The question of whether a consent introductory order should be enforced arose in the context of the wide powers of courts in the enforcement and supervision of interlocutory orders. It may vary or set aside interlocutory orders even if made by consent of the parties. This however does not affect final orders made by consent of the parties which have contractual effect. The contractual effect of a Consent Judgment was considered by Buckley LJ in Purcell v F C Trigell Ltd (supra) at page 677 when he held:
“In my judgment, this order should be regarded as having a binding contractual effect on which the Plaintiff was perfectly entitled to insist.”
A consent order also operates as estoppels against someone trying to assert a different position from that stipulated in the agreement of the parties. See Lindley L.J. in Huddersfield Banking Co. Ltd –Vs- Henry Lister & Son Ltd (1895) 2 Ch D page 273 at page 280 when he said:
A Consent Order I agree is an order and so long as it stands it must be treated as such, and so long as it stands it is as good an estoppels as any other order.
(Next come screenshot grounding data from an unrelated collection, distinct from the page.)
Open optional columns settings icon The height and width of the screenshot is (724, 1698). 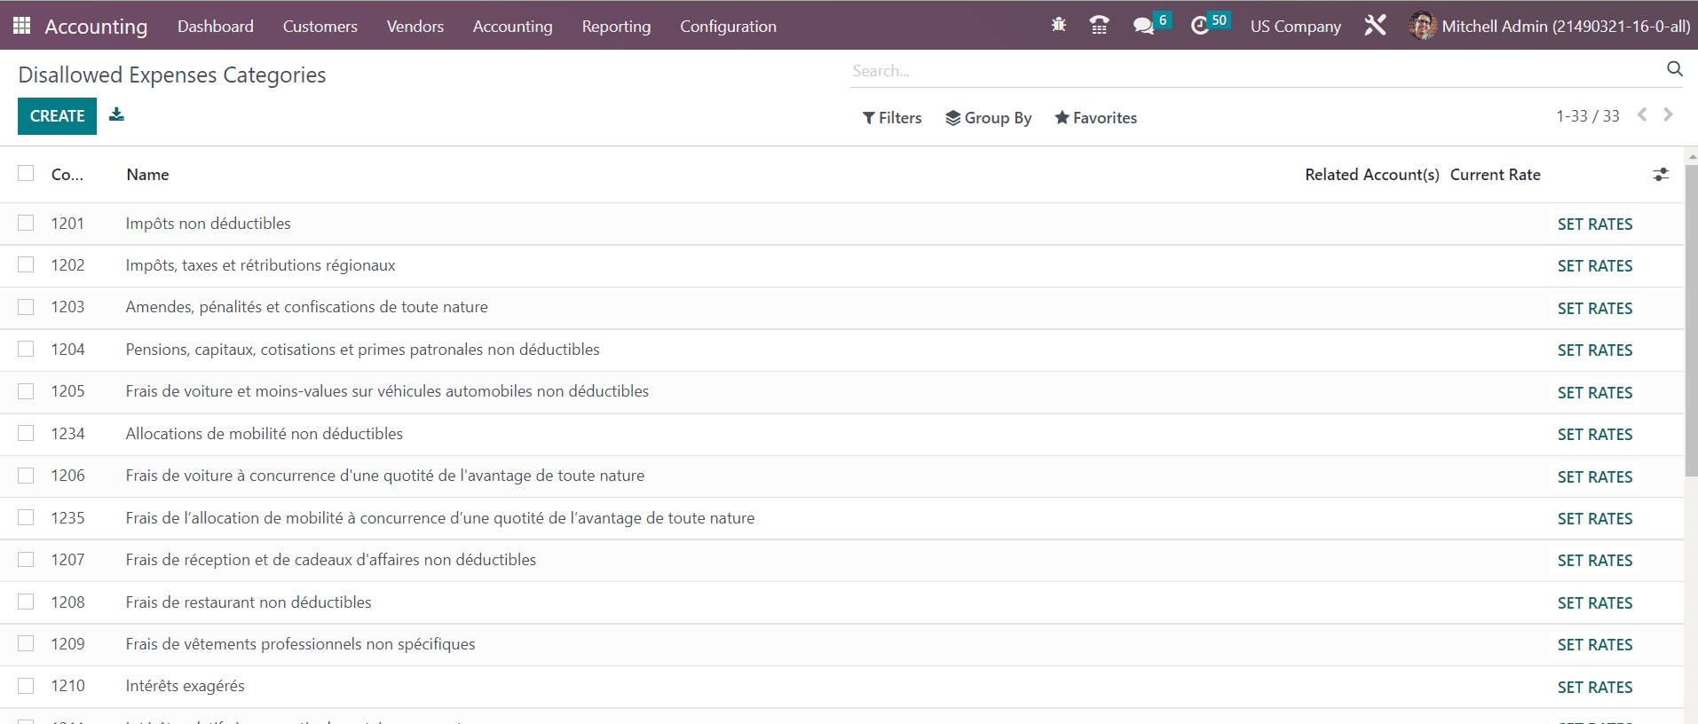(1661, 175)
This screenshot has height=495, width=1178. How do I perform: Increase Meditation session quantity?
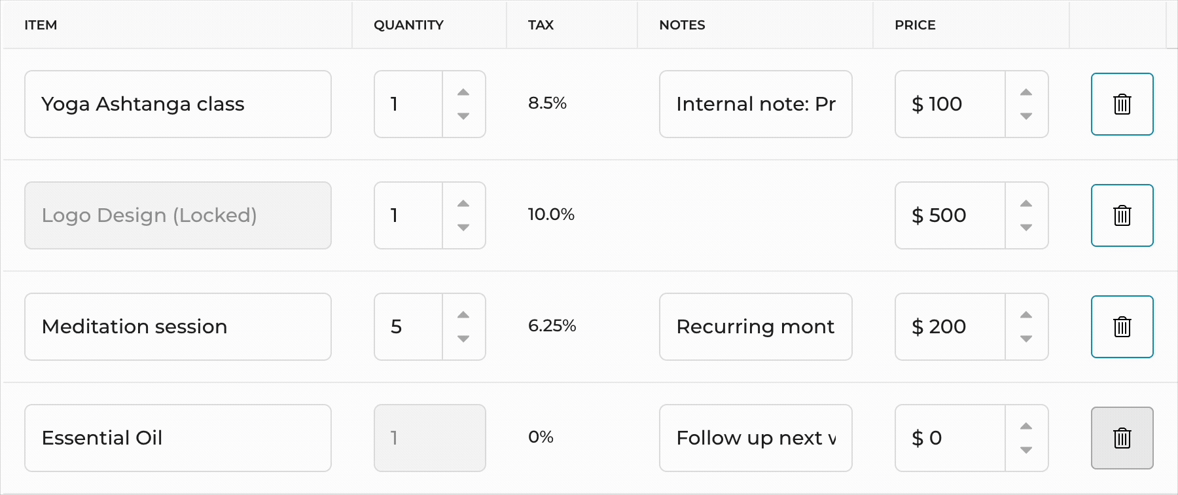(x=463, y=315)
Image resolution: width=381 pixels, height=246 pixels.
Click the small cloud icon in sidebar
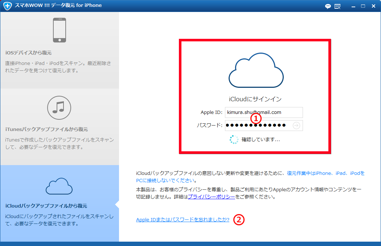tap(59, 186)
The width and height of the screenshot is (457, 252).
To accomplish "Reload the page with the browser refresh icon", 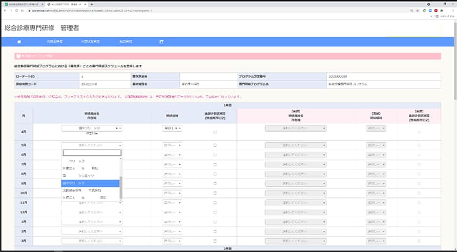I will coord(17,10).
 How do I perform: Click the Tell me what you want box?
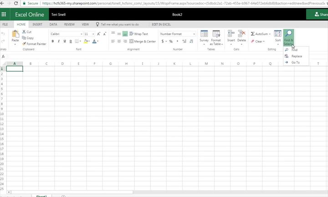click(120, 24)
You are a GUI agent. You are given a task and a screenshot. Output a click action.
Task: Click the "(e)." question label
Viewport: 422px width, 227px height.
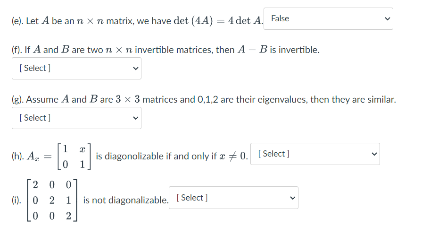(17, 21)
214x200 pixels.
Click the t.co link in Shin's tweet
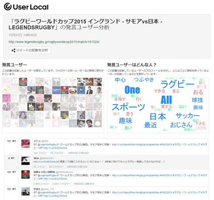pos(46,162)
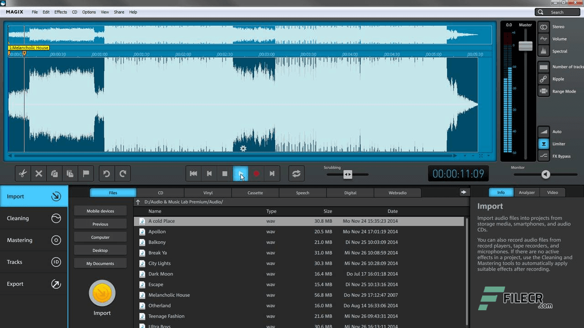Copy the selected audio object

coord(54,174)
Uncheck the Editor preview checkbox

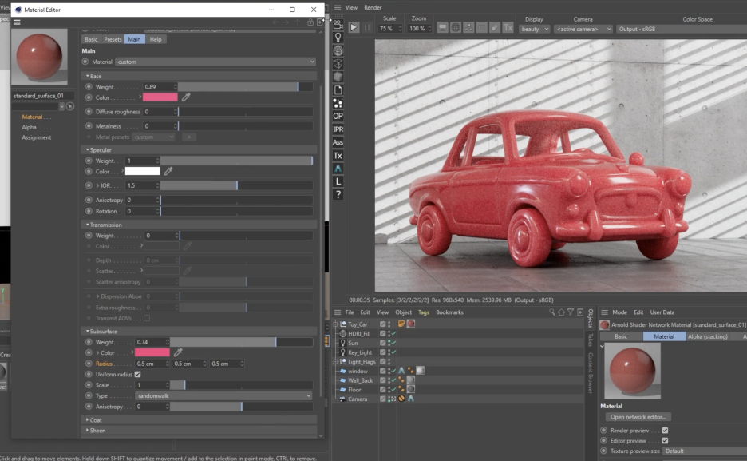click(x=665, y=440)
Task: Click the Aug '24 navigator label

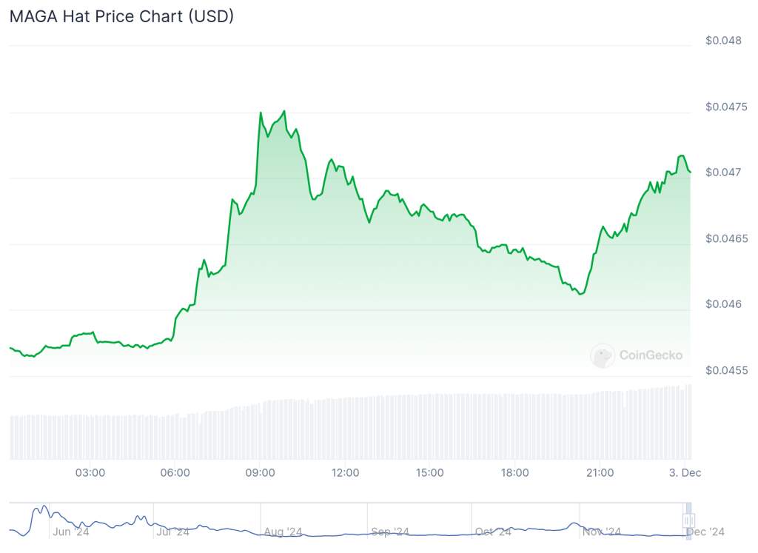Action: pyautogui.click(x=284, y=532)
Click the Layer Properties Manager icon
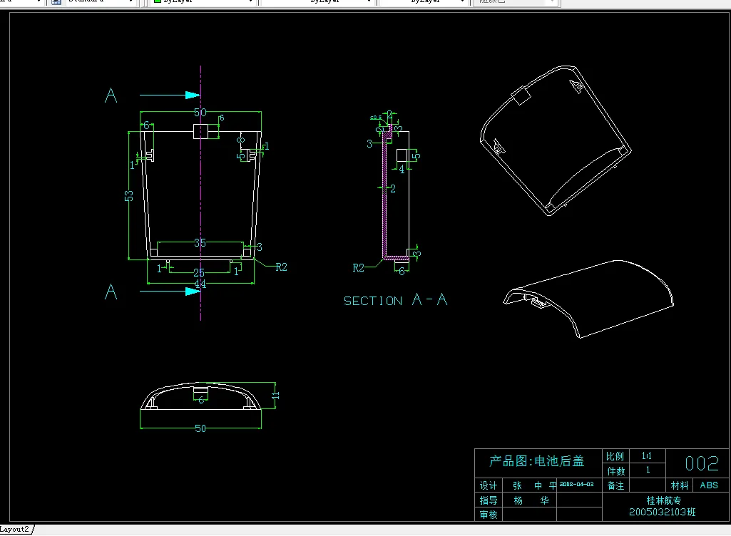Viewport: 731px width, 536px height. pyautogui.click(x=55, y=3)
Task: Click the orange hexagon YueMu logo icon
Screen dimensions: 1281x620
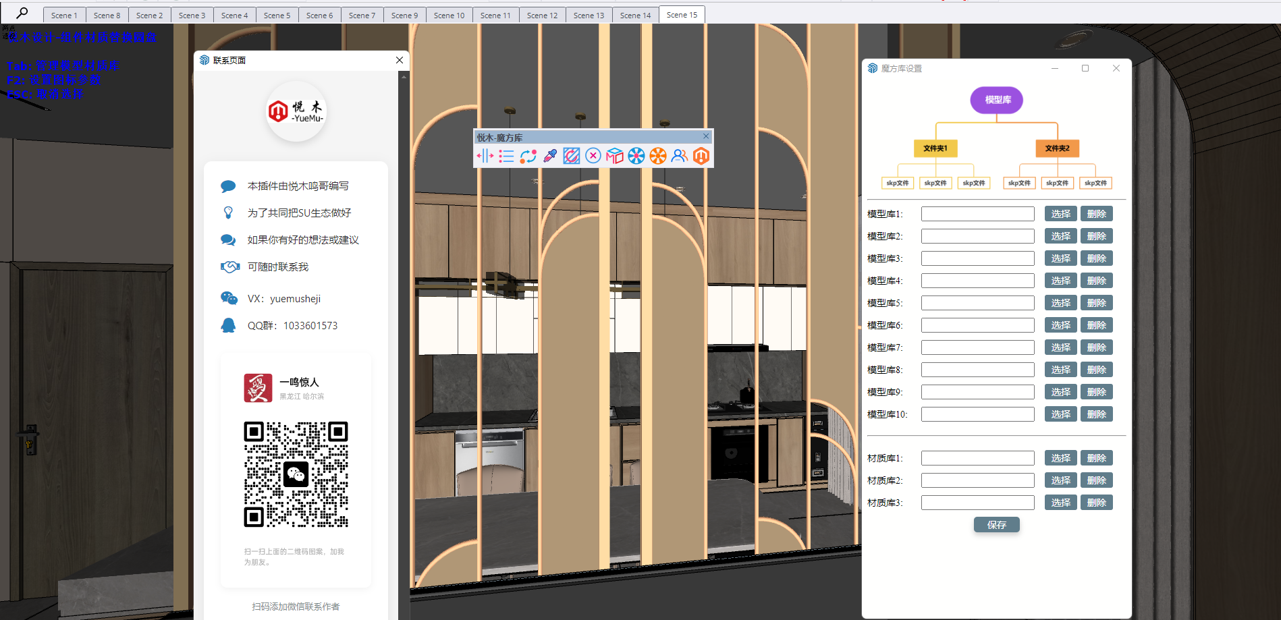Action: pos(701,157)
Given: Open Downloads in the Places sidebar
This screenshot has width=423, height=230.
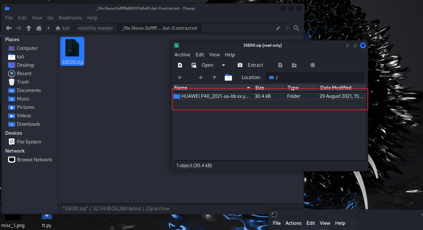Looking at the screenshot, I should click(x=29, y=124).
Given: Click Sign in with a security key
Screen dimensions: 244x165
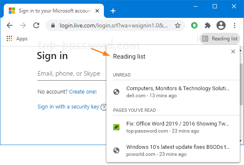Looking at the screenshot, I should point(68,107).
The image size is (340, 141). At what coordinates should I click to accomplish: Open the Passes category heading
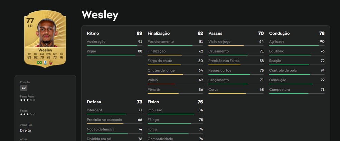tap(215, 34)
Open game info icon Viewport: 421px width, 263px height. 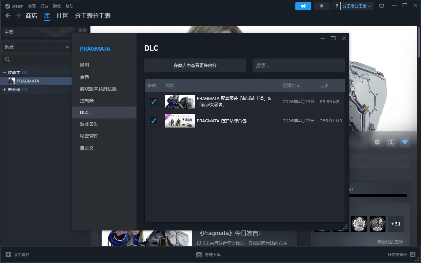[391, 142]
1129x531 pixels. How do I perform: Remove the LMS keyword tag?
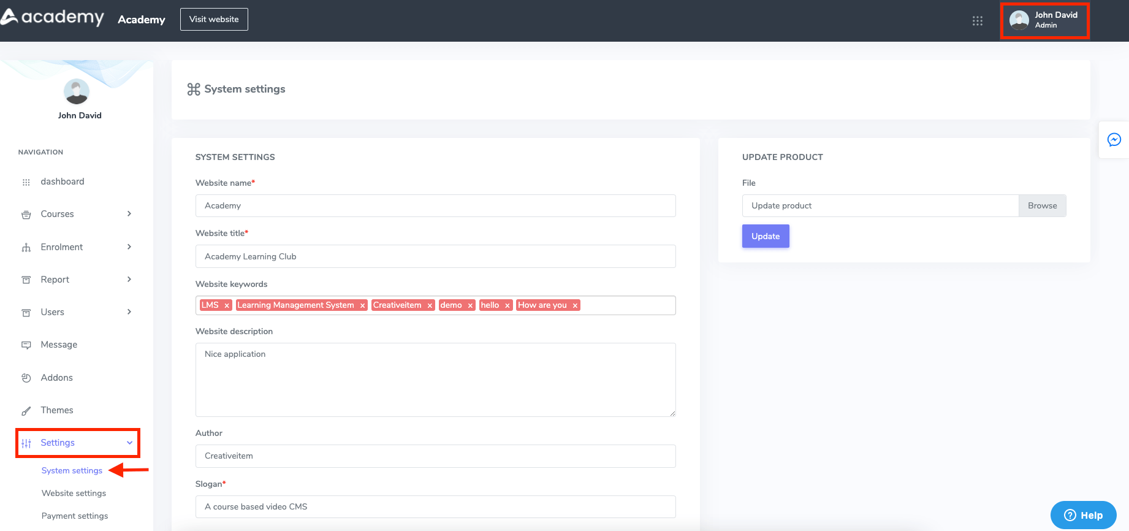[x=227, y=305]
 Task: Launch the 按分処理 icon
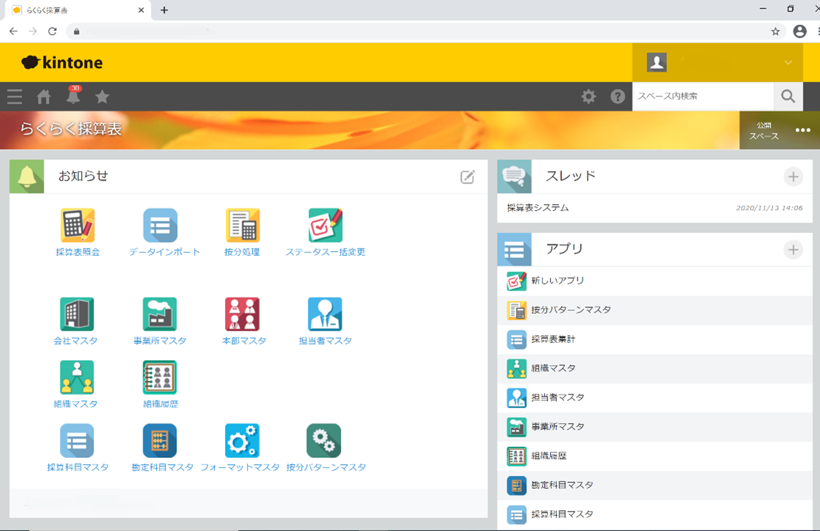[x=242, y=226]
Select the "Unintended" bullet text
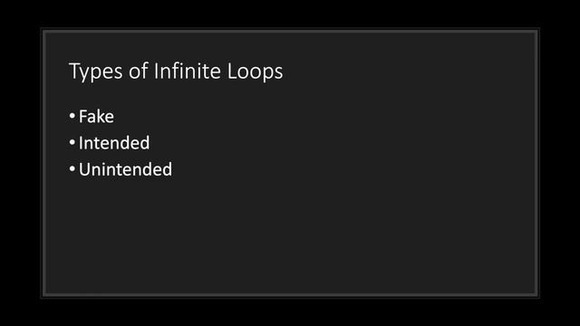580x326 pixels. [125, 169]
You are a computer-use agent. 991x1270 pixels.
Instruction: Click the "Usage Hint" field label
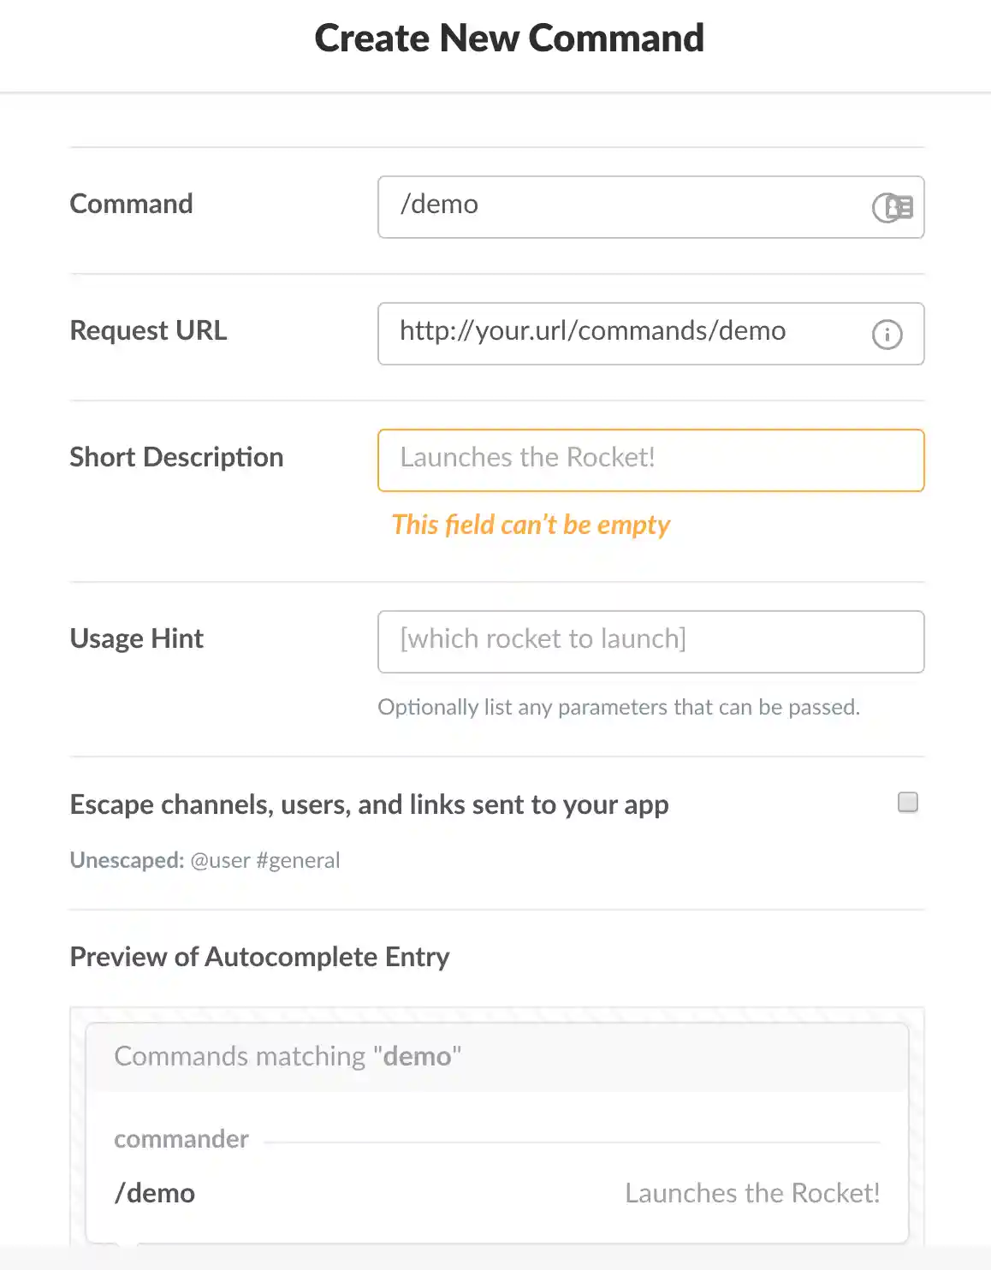(136, 638)
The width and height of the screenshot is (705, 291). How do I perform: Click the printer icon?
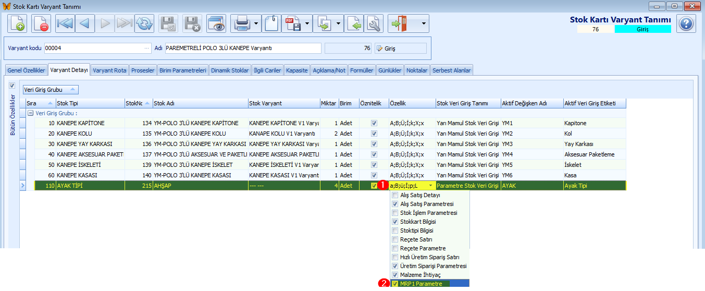241,23
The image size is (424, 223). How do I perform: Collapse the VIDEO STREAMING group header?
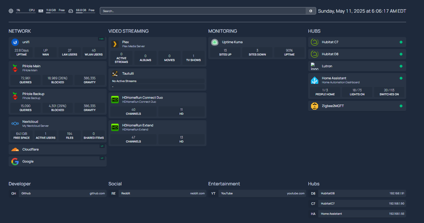128,31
The doctrine of estoppels acts as a shield against a party trying to assert a different position from that stipulated or represented. The doctrine of estoppels is incorporated by section 114 of the Evidence Act cap 6 laws of Uganda (revised edition). In the absence of any grounds for setting aside the Consent Judgment order/contract between the parties, the Consent Judgment can only be varied or set aside by another agreement of the parties.”
In the previous application between the parties, the court determined that the consent judgement had a binding contractual effect. This is consistent with the authorities relied upon by the Defendants Counsel that the consent judgement is a fresh agreement between the parties. The agreement is endorsed upon the terms which are reflected in the agreement itself. By endorsing the agreement, the court gives it the solemnity of an order of the court. It can only be set aside on grounds for varying or setting aside a contract between the parties. There is nothing to be added to the proposition of law as far as this matter is concerned. It is therefore incumbent upon the court to determine whether the consent judgement in its terms determined the suit finally. In the previous application it was the holding of this court that if the Plaintiff considered that the consent did not determine the suit entirely, it should set the suit down for hearing and the Defendants would be given an opportunity to raise the objections on the ground that the consent judgement finally resolved the dispute. The Defendant accordingly has raised the objection that the consent finally determined the suit. This is a preliminary point of law that arose after the pleadings had been concluded and after the parties that entered executed a consent agreement. Its determination would depend on the terms of the consent judgement. I do not agree with the Defendant's submission which is to the effect that consent generally determines the suit finally. It just depends on the terms of the consent judgement. It is good practice to indicate whether the agreement finally settles the dispute between the parties to avoid a controversy such as in this case. Like every contract, it should be based on the interpretation of the agreement itself to discern whether it finally determines the suit. It does not require the adducing of evidence as submitted by the Plaintiff's Counsel. All that the court needs to do is to interpret the terms of the consent judgement in light of the pleadings.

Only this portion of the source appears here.